En la Zona Verde, los stands de los bancos brasileños que financian la agroindustria ocupan amplios espacios y están decorados con plantas artificiales y repletos de aperitivos para los visitantes. Mientras tanto, las mujeres indígenas se sientan en el piso y no disponen de ninguna estructura para vender sus artesanías y pinturas corporales.

La posición de Brasil también debería incluir una oposición firme a los combustibles fósiles y a la lógica depredadora que viene imponiéndose incluso dentro del sector de las energías renovables, especialmente en los estados del Nordeste. Y esa no ha sido la postura de Petrobras, ni del ministro de Minas y Energía, ni del gobierno federal en general. Sin embargo, es lo que necesitan la mayoría de los países vecinos en América Latina para avanzar en su transición y reducir emisiones, y, en realidad, es lo que necesita prácticamente todo el mundo si pretende cumplir los objetivos del Acuerdo de París.

Mientras Brasil exhibe un excedente de energía renovable, al mismo tiempo impulsa políticas para atraer inversiones con un altísimo consumo energético –como los centros de datos en Ceará o la producción de hidrógeno verde para exportación– y continúa ampliando sus proyectos eólicos, algo facilitado aún más por la reciente derogación de la normativa de licencias ambientales.

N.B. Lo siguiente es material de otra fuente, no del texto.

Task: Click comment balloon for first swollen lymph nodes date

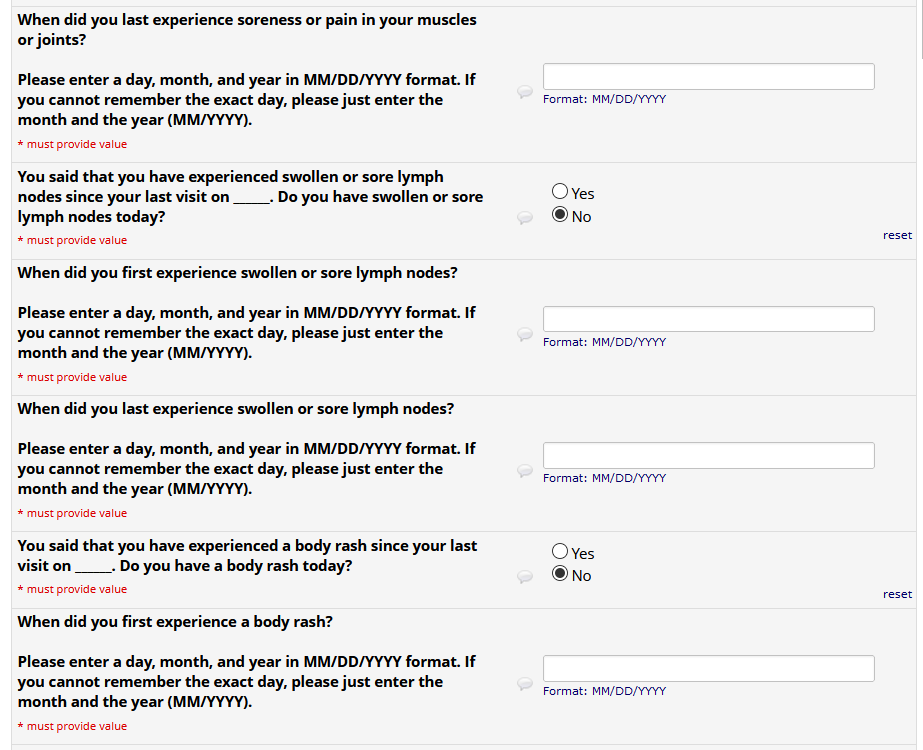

Este perverso juego de expansión “verde” encubre la falta de voluntad para enfrentar al gran capital y la ausencia de un diálogo real con las bases populares para buscar soluciones coherentes y beneficiosas para todos.

El papel de Brasil en la COP30 debería ser el de abrir el juego, promover el diálogo y ejercer una soberanía real. No se trata de una relación entre empresas y Estado, sino entre pueblo, estados, movimientos y territorios. Y en un evento organizado por la ONU, que en cada edición amplía la injerencia del capital privado, termina recayendo en el propio pueblo la tarea de ocupar ese espacio.

Este artículo fue publicado originalmente por Jacobin.